## Thursday, October 2, 2014

### A Triangle Classic -- So many congruent parts but not enough...

∆ABC: AC=6,BC=9,AB=4
∆DEF: DE=6,DF=9
If angle BAC is congruent to angle EDF, EF=?

COREFLECTIONS...

1. Not that easy to find examples where two NONCONGRUENT triangles have 5 pairs of congruent parts!

2. This might drive home the meaning of important terms like corresponding parts, included vs non-included angles, etc

3. I used this example in the classroom to help students avoid jumping to conclusions! Geometry teachers love the play on words with "ASS-U-ME" but this example may be more about SSA and its reversal!

4. SAS is both a congruence and a similarity theorem/postulate. Once the student draws the diagram and labels corresponding parts carefully the similarity should become clearer. But do you think some students would match up the congruent sides before looking for proportional parts? Let me know if you use this at some point.

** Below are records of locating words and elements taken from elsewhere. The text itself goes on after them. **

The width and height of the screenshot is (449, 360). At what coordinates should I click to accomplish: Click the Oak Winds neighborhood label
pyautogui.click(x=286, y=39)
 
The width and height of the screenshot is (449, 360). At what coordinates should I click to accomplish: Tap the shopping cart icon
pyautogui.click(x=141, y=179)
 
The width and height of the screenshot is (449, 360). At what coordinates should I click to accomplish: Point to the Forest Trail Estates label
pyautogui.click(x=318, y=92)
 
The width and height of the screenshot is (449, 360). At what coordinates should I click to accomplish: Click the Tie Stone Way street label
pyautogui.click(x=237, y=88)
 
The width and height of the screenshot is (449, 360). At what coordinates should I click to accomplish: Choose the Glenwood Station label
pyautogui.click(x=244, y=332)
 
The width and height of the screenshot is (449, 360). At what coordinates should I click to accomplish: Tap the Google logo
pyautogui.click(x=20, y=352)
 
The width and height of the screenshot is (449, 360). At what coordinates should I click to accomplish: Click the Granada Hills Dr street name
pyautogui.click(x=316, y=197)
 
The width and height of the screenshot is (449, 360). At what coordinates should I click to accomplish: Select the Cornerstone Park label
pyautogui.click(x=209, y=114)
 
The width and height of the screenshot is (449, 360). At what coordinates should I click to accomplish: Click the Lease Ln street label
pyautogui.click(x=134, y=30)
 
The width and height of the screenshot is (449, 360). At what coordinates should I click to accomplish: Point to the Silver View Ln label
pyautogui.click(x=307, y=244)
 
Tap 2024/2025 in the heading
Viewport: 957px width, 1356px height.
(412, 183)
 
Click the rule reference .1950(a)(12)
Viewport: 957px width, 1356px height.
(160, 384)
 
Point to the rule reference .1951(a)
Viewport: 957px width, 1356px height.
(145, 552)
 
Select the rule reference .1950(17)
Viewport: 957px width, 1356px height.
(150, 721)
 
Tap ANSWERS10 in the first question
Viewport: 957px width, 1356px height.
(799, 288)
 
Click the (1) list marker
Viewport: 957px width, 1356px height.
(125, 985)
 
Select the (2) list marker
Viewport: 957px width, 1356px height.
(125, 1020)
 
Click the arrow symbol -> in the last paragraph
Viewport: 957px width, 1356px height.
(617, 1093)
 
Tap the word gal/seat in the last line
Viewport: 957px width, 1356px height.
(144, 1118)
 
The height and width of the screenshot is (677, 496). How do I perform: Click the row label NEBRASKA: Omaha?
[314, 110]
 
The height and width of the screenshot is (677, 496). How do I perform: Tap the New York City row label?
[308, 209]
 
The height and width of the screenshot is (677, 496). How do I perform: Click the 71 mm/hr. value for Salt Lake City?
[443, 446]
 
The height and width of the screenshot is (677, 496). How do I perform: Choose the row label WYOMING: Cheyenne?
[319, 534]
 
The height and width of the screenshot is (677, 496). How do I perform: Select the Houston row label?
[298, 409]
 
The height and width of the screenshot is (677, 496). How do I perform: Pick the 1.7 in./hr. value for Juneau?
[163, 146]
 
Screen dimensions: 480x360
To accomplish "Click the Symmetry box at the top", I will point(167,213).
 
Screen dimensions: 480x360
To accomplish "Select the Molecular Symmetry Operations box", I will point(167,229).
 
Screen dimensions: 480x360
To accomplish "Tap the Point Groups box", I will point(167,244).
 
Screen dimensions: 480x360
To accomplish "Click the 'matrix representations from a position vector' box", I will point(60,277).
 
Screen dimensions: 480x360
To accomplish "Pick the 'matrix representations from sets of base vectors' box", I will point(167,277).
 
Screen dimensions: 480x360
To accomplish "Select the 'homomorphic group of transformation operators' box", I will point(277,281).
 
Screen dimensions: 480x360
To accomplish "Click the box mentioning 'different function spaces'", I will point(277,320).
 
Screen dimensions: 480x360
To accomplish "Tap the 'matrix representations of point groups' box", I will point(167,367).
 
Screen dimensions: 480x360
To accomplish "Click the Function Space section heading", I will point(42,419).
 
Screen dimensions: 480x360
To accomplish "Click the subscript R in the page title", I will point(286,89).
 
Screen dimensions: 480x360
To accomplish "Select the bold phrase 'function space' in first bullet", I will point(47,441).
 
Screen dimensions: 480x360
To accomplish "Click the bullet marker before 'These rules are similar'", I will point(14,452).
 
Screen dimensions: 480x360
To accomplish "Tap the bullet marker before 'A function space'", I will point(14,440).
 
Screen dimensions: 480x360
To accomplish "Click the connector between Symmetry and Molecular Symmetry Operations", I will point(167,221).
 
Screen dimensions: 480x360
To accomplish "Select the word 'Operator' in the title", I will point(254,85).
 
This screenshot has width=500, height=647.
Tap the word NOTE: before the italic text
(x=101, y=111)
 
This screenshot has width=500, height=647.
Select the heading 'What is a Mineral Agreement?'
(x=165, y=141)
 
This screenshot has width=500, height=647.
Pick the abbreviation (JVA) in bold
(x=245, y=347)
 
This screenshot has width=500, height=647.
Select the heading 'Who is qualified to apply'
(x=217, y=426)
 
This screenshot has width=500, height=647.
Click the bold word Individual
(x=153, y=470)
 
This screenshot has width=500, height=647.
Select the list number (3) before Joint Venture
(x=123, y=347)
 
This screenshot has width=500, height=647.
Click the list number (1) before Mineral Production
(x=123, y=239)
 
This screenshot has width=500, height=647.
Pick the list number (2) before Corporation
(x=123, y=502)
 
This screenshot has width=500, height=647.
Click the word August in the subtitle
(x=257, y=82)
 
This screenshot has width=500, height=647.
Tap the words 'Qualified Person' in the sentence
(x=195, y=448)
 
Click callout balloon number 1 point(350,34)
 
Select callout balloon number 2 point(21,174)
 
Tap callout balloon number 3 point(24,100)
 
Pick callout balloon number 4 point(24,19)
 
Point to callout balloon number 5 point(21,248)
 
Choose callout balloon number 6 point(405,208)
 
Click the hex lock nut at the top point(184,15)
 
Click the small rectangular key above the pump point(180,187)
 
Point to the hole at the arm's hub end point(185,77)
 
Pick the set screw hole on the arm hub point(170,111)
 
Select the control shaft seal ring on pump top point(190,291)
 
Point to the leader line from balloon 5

5. You might challenge your students to devise other pairs of similar triangles that have 2 pairs of congruent sides and three pairs of congruent angles. Maybe they'll notice the 2:3 ratio *within* each triangle as well as the 2:3 ratio between the triangles! Lots of interesting relationships there. Like 6 is the mean promotional (aka geometric mean) between 4 and 9!